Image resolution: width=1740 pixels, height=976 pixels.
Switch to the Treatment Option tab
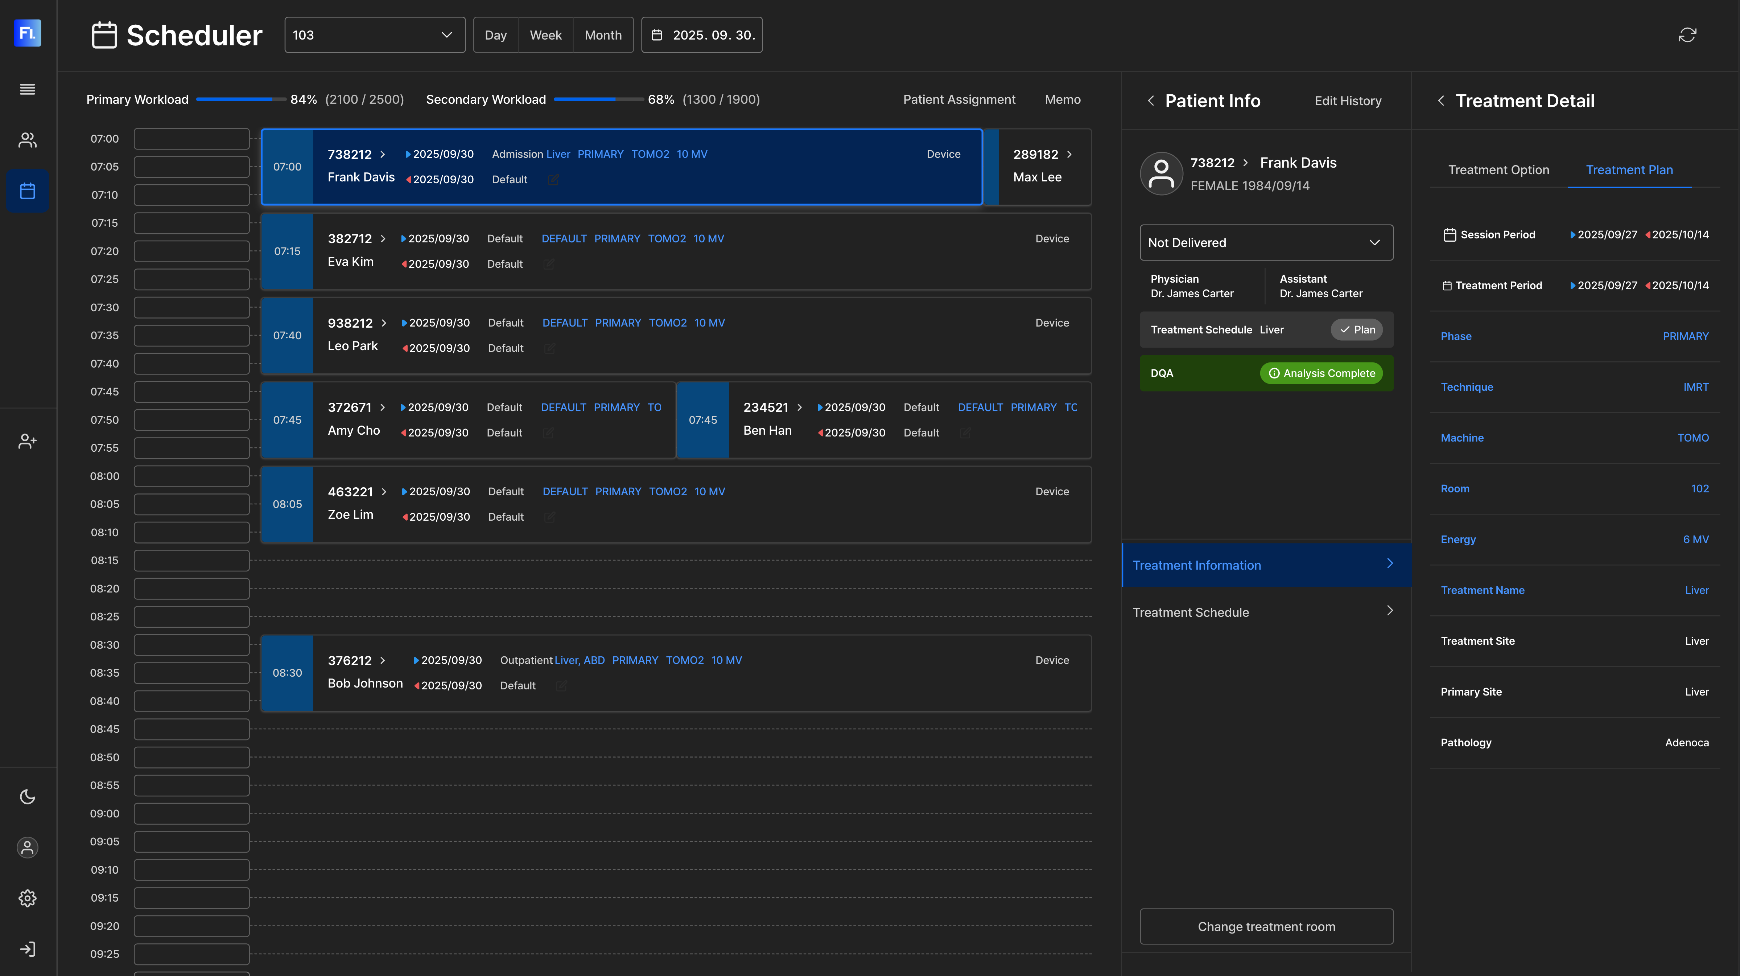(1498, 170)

_ _ _ _ _

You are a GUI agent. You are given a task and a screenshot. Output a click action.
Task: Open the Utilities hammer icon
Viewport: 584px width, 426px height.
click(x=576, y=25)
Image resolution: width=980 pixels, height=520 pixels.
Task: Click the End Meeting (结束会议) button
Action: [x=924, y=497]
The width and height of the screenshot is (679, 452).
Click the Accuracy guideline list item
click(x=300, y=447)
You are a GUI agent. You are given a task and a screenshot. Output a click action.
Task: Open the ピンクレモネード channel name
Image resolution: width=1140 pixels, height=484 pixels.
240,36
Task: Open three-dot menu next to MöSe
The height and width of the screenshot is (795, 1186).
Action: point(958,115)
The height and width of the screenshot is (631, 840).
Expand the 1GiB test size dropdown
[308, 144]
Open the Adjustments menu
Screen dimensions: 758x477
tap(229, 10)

_ _ _ _ _

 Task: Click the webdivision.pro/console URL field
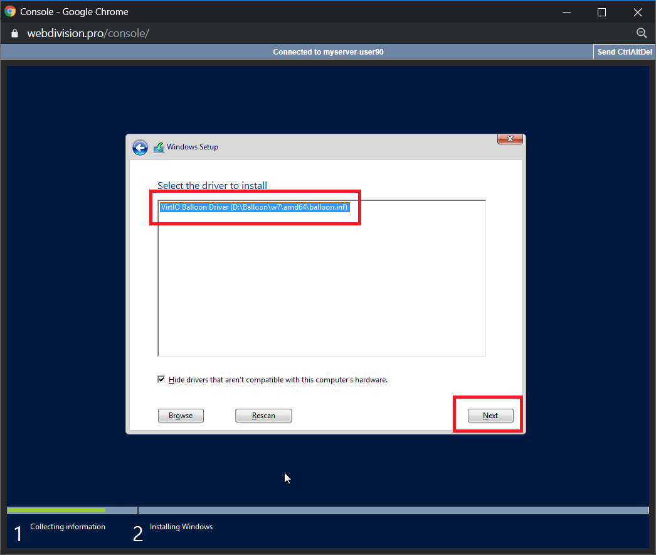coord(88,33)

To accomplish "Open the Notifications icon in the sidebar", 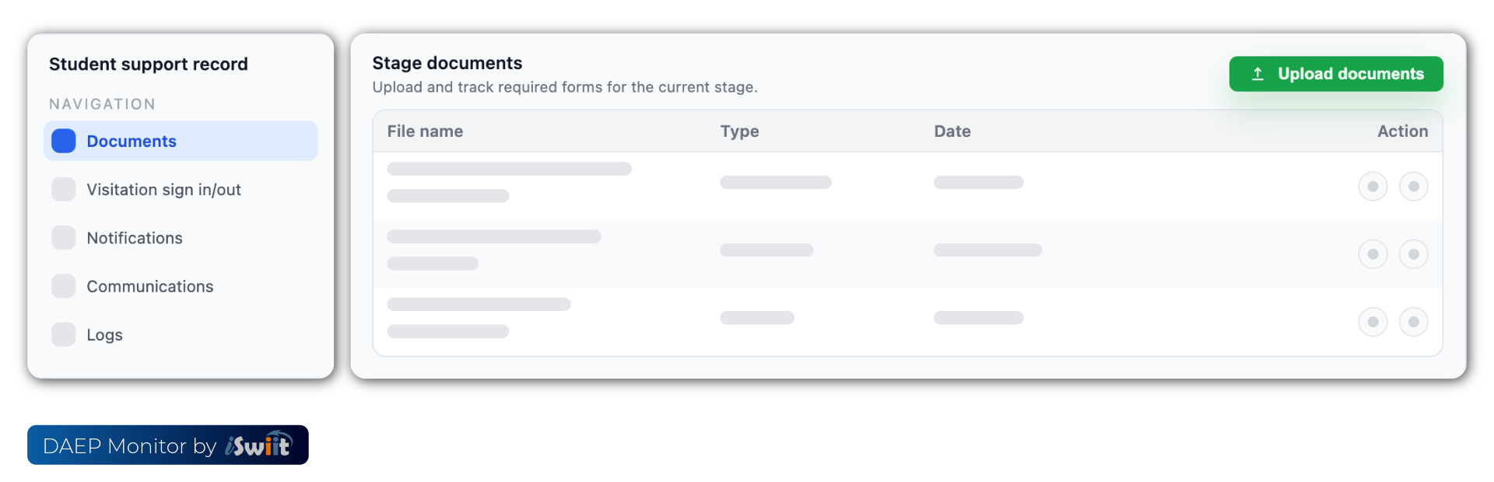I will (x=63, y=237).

_ _ _ _ _

Reproduce only the rows between the line holding "The height and width of the screenshot is (631, 840)." and the line holding "tap(229, 10)", inclusive, keeping their requests unchanged. Rescale every coordinate in the answers by multiplying it by 1.7 and rounding to the nearest whole number, with halves rounded up.

OUTPUT OF THE TASK:
The height and width of the screenshot is (631, 840).
Expand the 1GiB test size dropdown
[524, 245]
Open the Adjustments menu
Screen dimensions: 758x477
tap(389, 17)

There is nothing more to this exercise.